- [WORK ORDER]: Would you restate the entries below exactly, keeping every line?

** PROVIDED DATA follows **

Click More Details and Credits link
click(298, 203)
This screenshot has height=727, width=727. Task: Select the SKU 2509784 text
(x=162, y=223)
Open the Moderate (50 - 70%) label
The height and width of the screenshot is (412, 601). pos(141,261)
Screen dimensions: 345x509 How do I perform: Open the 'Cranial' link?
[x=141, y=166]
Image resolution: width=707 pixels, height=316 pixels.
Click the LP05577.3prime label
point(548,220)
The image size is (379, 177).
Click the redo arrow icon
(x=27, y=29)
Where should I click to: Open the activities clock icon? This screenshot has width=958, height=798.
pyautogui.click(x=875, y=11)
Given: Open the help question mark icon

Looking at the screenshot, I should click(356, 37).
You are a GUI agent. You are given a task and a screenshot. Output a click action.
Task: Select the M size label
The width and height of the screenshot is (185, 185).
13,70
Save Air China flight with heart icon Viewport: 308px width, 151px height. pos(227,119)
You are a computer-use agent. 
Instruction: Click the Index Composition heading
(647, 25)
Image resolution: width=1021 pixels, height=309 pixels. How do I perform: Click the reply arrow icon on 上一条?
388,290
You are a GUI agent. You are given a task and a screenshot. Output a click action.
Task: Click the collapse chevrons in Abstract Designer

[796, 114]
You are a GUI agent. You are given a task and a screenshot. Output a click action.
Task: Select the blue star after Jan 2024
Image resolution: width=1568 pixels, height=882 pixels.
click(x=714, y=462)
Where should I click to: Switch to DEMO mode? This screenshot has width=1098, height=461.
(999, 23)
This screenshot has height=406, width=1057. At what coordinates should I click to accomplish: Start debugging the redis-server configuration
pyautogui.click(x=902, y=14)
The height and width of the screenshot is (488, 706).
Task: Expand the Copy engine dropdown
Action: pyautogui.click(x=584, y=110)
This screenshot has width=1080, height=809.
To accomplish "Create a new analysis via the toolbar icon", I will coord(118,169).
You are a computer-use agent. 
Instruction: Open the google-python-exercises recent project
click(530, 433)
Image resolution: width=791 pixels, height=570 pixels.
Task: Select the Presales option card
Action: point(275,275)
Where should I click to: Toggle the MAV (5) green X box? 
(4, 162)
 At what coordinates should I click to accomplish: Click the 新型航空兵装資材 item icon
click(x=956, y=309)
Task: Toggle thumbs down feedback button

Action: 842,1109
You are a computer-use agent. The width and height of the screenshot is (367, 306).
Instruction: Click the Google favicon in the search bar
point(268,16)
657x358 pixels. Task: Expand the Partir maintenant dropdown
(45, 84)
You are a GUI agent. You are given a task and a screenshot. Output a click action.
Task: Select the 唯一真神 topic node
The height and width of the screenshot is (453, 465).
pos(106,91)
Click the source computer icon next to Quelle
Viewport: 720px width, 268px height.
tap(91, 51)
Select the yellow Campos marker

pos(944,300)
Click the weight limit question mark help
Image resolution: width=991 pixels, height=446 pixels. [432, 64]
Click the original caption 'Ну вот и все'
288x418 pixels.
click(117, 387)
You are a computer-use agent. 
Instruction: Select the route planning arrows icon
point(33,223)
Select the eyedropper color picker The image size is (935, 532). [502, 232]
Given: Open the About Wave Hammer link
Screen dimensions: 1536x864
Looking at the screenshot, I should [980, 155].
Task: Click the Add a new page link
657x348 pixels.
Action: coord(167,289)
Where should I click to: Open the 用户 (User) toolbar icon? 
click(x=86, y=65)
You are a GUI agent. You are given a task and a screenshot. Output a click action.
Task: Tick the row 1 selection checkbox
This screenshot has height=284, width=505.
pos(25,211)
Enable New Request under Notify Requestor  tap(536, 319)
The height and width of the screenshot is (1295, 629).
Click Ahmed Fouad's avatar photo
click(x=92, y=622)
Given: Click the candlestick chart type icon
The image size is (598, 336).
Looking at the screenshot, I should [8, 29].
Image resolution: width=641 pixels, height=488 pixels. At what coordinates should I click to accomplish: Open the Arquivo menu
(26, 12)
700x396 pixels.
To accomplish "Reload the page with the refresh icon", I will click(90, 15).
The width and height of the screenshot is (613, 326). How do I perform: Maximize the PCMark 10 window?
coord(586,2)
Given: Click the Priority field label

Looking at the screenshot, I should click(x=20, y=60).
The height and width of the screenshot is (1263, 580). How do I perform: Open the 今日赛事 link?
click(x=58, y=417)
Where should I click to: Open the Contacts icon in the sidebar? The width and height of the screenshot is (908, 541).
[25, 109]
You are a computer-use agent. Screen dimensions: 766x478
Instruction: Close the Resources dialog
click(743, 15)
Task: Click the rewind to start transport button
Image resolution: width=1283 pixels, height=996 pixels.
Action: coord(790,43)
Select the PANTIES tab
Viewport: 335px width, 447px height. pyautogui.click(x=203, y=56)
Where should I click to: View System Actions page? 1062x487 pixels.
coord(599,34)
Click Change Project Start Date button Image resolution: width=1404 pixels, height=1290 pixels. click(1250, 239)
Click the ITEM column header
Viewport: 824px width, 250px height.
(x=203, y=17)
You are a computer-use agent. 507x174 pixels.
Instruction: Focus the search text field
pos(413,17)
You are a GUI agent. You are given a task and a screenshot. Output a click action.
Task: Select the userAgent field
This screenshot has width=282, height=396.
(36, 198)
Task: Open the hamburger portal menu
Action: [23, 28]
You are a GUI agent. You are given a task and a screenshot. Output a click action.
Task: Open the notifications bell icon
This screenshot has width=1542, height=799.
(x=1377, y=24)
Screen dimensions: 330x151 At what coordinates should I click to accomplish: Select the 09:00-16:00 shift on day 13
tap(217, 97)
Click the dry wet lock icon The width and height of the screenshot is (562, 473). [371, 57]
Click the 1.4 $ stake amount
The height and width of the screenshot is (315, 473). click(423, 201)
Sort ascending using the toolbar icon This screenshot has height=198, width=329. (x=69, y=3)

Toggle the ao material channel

** End of PROVIDED DATA **

- [EXPECTED OUTPUT]:
Click More Details and Credits link
click(298, 203)
This screenshot has height=727, width=727. Task: Select the SKU 2509784 text
(x=162, y=223)
Open the Moderate (50 - 70%) label
The height and width of the screenshot is (412, 601). pos(141,261)
Screen dimensions: 345x509 How do I perform: Open the 'Cranial' link?
[x=141, y=166]
Image resolution: width=707 pixels, height=316 pixels.
Click the LP05577.3prime label
point(548,220)
The image size is (379, 177).
Click the redo arrow icon
(x=27, y=29)
Where should I click to: Open the activities clock icon? This screenshot has width=958, height=798.
pyautogui.click(x=875, y=11)
Given: Open the help question mark icon

Looking at the screenshot, I should click(356, 37).
You are a GUI agent. You are given a task and a screenshot. Output a click action.
Task: Select the M size label
The width and height of the screenshot is (185, 185).
13,70
Save Air China flight with heart icon Viewport: 308px width, 151px height. pos(227,119)
You are a computer-use agent. 
Instruction: Click the Index Composition heading
(647, 25)
Image resolution: width=1021 pixels, height=309 pixels. How do I perform: Click the reply arrow icon on 上一条?
388,290
You are a GUI agent. You are given a task and a screenshot. Output a click action.
Task: Click the collapse chevrons in Abstract Designer

[796, 114]
You are a GUI agent. You are given a task and a screenshot. Output a click action.
Task: Select the blue star after Jan 2024
Image resolution: width=1568 pixels, height=882 pixels.
click(x=714, y=462)
Where should I click to: Switch to DEMO mode? This screenshot has width=1098, height=461.
(999, 23)
This screenshot has height=406, width=1057. At what coordinates should I click to accomplish: Start debugging the redis-server configuration
pyautogui.click(x=902, y=14)
The height and width of the screenshot is (488, 706).
Task: Expand the Copy engine dropdown
Action: pyautogui.click(x=584, y=110)
This screenshot has width=1080, height=809.
To accomplish "Create a new analysis via the toolbar icon", I will coord(118,169).
You are a computer-use agent. 
Instruction: Open the google-python-exercises recent project
click(530, 433)
Image resolution: width=791 pixels, height=570 pixels.
Task: Select the Presales option card
Action: point(275,275)
Where should I click to: Toggle the MAV (5) green X box? 
(4, 162)
 At what coordinates should I click to accomplish: Click the 新型航空兵装資材 item icon
click(x=956, y=309)
Task: Toggle thumbs down feedback button

Action: 842,1109
You are a computer-use agent. The width and height of the screenshot is (367, 306).
Instruction: Click the Google favicon in the search bar
point(268,16)
657x358 pixels. Task: Expand the Partir maintenant dropdown
(45, 84)
You are a GUI agent. You are given a task and a screenshot. Output a click action.
Task: Select the 唯一真神 topic node
The height and width of the screenshot is (453, 465).
pos(106,91)
Click the source computer icon next to Quelle
Viewport: 720px width, 268px height.
tap(91, 51)
Select the yellow Campos marker

pos(944,300)
Click the weight limit question mark help
Image resolution: width=991 pixels, height=446 pixels. [432, 64]
Click the original caption 'Ну вот и все'
288x418 pixels.
click(117, 387)
You are a computer-use agent. 
Instruction: Select the route planning arrows icon
point(33,223)
Select the eyedropper color picker The image size is (935, 532). [502, 232]
Given: Open the About Wave Hammer link
Screen dimensions: 1536x864
Looking at the screenshot, I should [980, 155].
Task: Click the Add a new page link
657x348 pixels.
Action: coord(167,289)
Where should I click to: Open the 用户 (User) toolbar icon? 
click(x=86, y=65)
You are a GUI agent. You are given a task and a screenshot. Output a click action.
Task: Tick the row 1 selection checkbox
This screenshot has height=284, width=505.
pos(25,211)
Enable New Request under Notify Requestor  tap(536, 319)
The height and width of the screenshot is (1295, 629).
Click Ahmed Fouad's avatar photo
click(x=92, y=622)
Given: Click the candlestick chart type icon
The image size is (598, 336).
Looking at the screenshot, I should [8, 29].
Image resolution: width=641 pixels, height=488 pixels. At what coordinates should I click to accomplish: Open the Arquivo menu
(26, 12)
700x396 pixels.
To accomplish "Reload the page with the refresh icon", I will click(90, 15).
The width and height of the screenshot is (613, 326). How do I perform: Maximize the PCMark 10 window?
coord(586,2)
Given: Click the Priority field label

Looking at the screenshot, I should click(x=20, y=60).
The height and width of the screenshot is (1263, 580). How do I perform: Open the 今日赛事 link?
click(x=58, y=417)
Where should I click to: Open the Contacts icon in the sidebar? The width and height of the screenshot is (908, 541).
[25, 109]
You are a computer-use agent. Screen dimensions: 766x478
Instruction: Close the Resources dialog
click(743, 15)
Task: Click the rewind to start transport button
Image resolution: width=1283 pixels, height=996 pixels.
Action: coord(790,43)
Select the PANTIES tab
Viewport: 335px width, 447px height. pyautogui.click(x=203, y=56)
Where should I click to: View System Actions page? 1062x487 pixels.
coord(599,34)
Click Change Project Start Date button Image resolution: width=1404 pixels, height=1290 pixels. click(1250, 239)
Click the ITEM column header
Viewport: 824px width, 250px height.
(x=203, y=17)
You are a computer-use agent. 507x174 pixels.
Instruction: Focus the search text field
pos(413,17)
You are a GUI agent. You are given a task and a screenshot. Output a click action.
Task: Select the userAgent field
This screenshot has width=282, height=396.
(36, 198)
Task: Open the hamburger portal menu
Action: [23, 28]
You are a GUI agent. You are given a task and a screenshot. Output a click action.
Task: Open the notifications bell icon
This screenshot has width=1542, height=799.
(x=1377, y=24)
Screen dimensions: 330x151 At what coordinates should I click to accomplish: Select the 09:00-16:00 shift on day 13
tap(217, 97)
Click the dry wet lock icon The width and height of the screenshot is (562, 473). [371, 57]
Click the 1.4 $ stake amount
The height and width of the screenshot is (315, 473). click(423, 201)
Sort ascending using the toolbar icon This screenshot has height=198, width=329. (x=69, y=3)

Toggle the ao material channel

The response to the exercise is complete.